Copy the lines again, starting at the one that contains "538x370 pixels." and ending at the last line, requests included, and shift every coordinate in the answers up by 16. Leave out the pictures.

===== PROVIDED DATA

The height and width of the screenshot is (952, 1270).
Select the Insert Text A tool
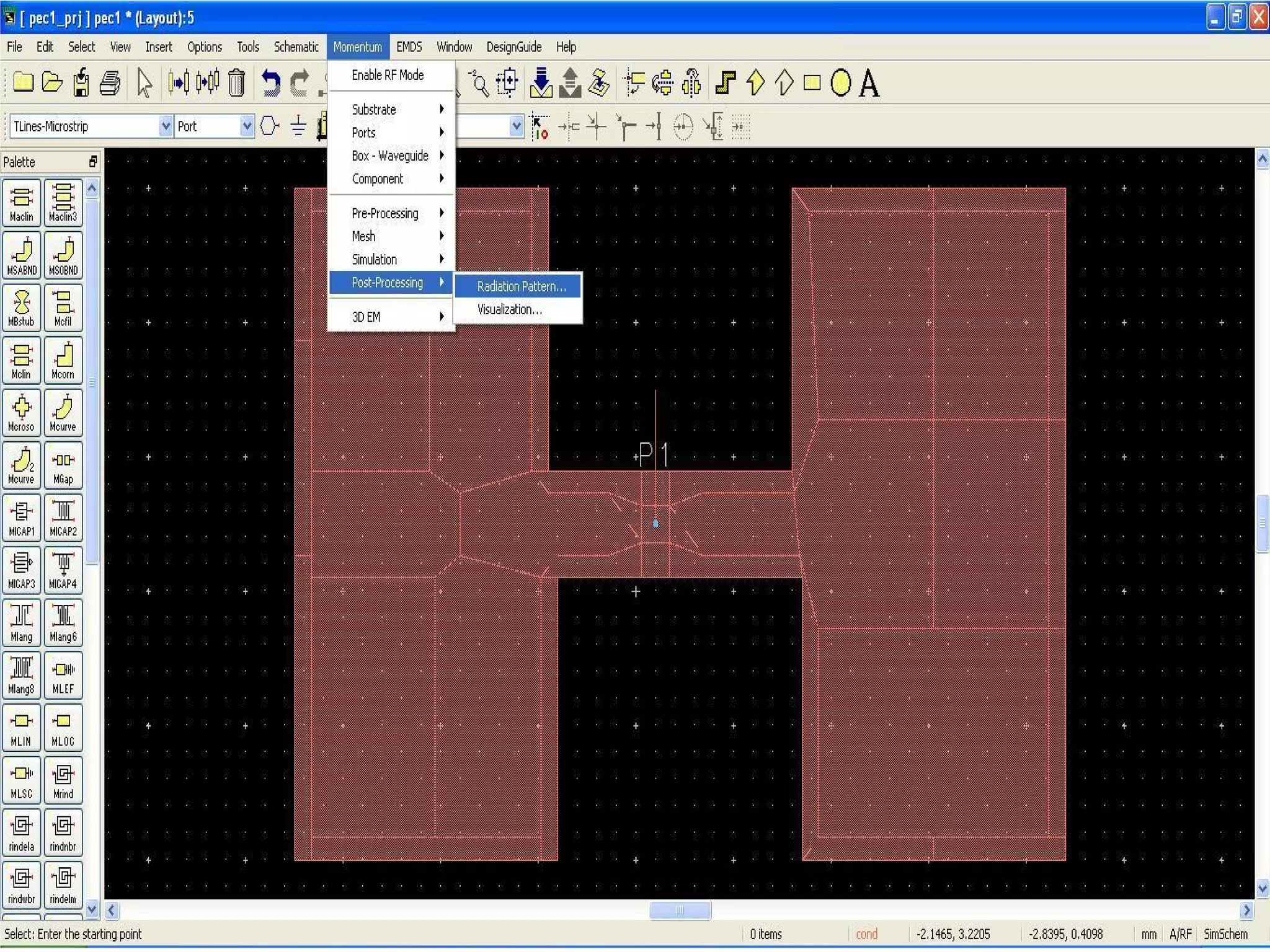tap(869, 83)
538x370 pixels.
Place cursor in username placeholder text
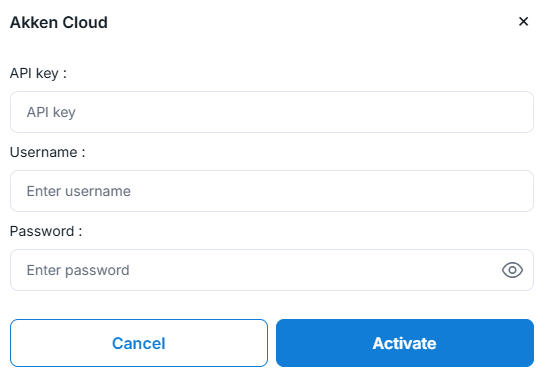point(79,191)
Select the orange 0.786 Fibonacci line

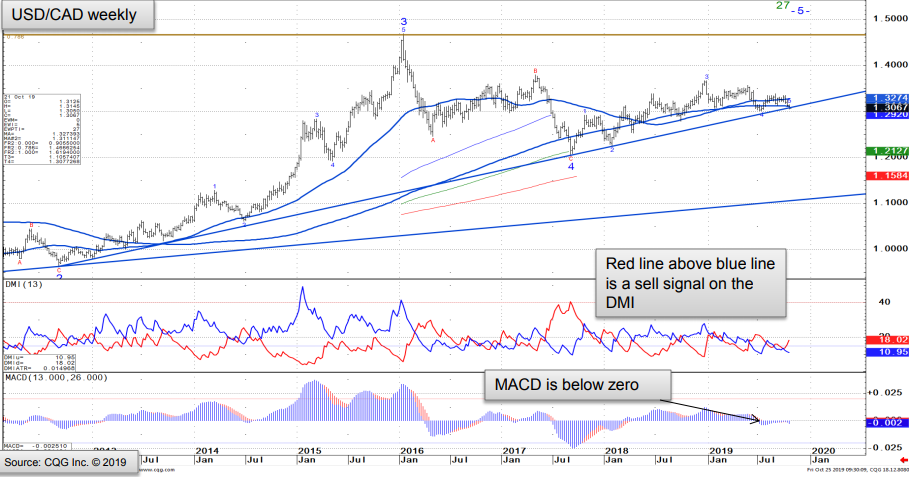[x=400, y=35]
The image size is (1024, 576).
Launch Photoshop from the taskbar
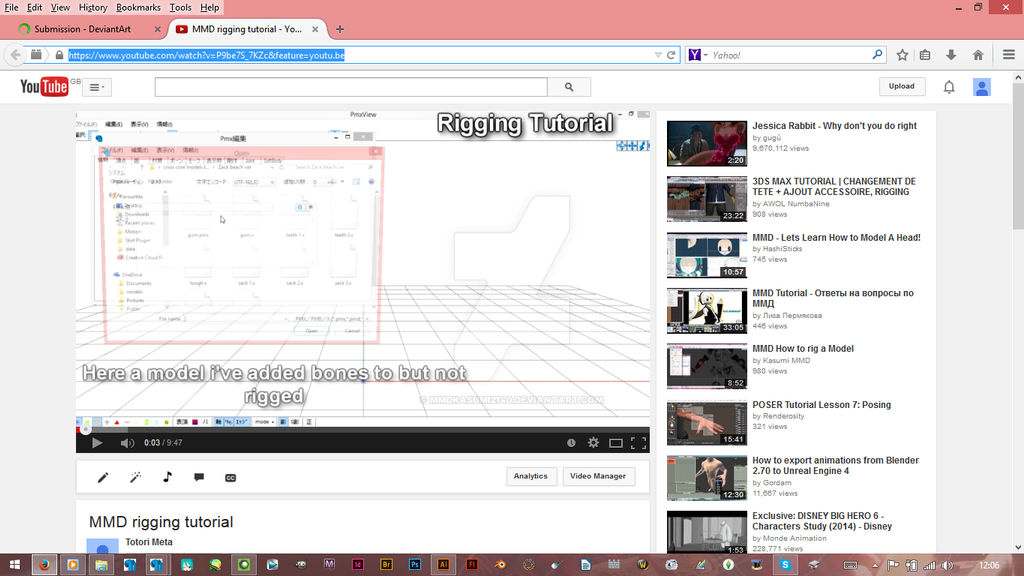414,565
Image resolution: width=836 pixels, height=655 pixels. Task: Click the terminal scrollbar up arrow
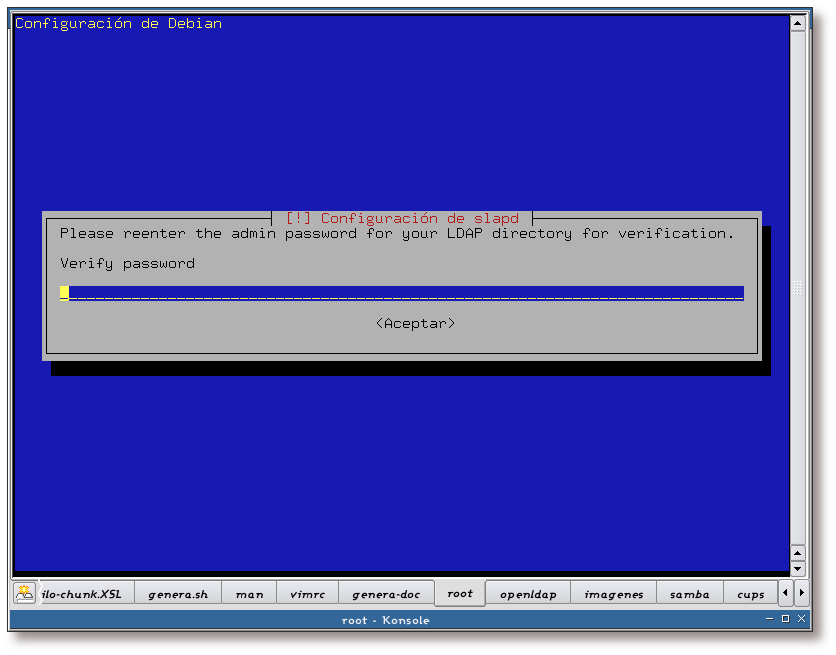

==========

EXERCISE RESPONSE —
538x370 pixels.
Place cursor in username placeholder text
point(95,207)
Select the orange 0.786 Fibonacci line

[x=416, y=51]
The image size is (1024, 576).
Launch Photoshop from the taskbar
430,581
Image resolution: width=836 pixels, height=655 pixels. Task: Click the terminal scrollbar up arrow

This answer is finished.